### Supplied data
════

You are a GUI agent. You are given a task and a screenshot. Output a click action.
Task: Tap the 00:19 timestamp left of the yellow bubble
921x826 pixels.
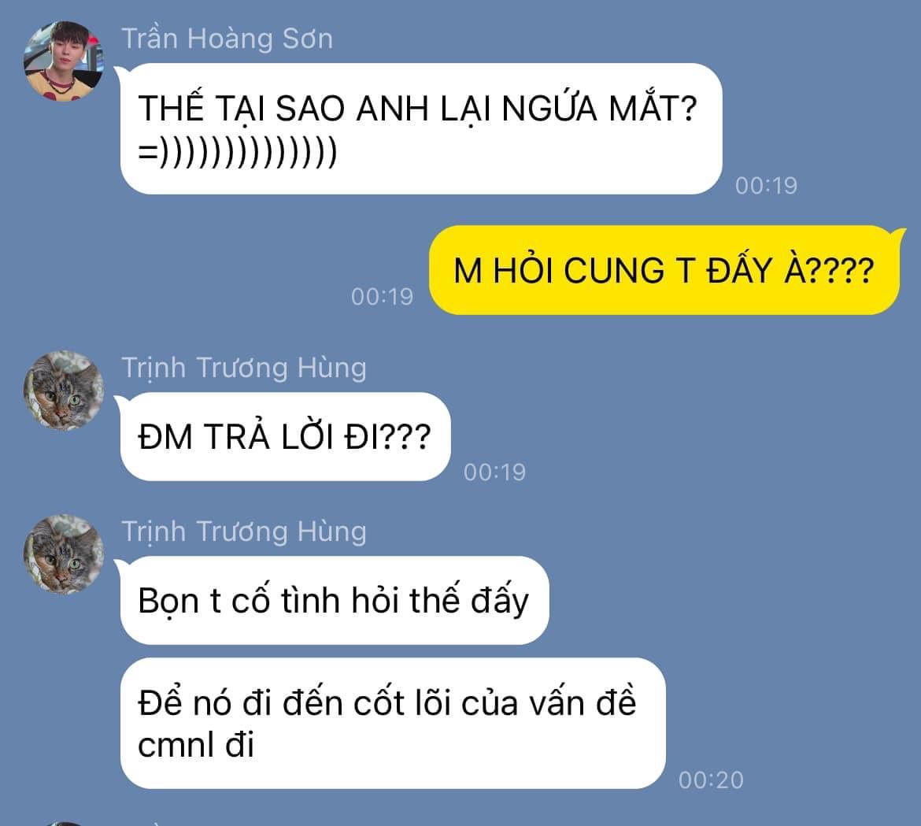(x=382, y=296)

════

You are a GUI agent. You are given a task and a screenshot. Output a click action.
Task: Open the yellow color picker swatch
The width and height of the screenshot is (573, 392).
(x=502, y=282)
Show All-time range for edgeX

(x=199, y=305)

════

### Assignment
Lines in the data holding the word "yellow": count them and say how many, nothing more.

### Solution to the problem
2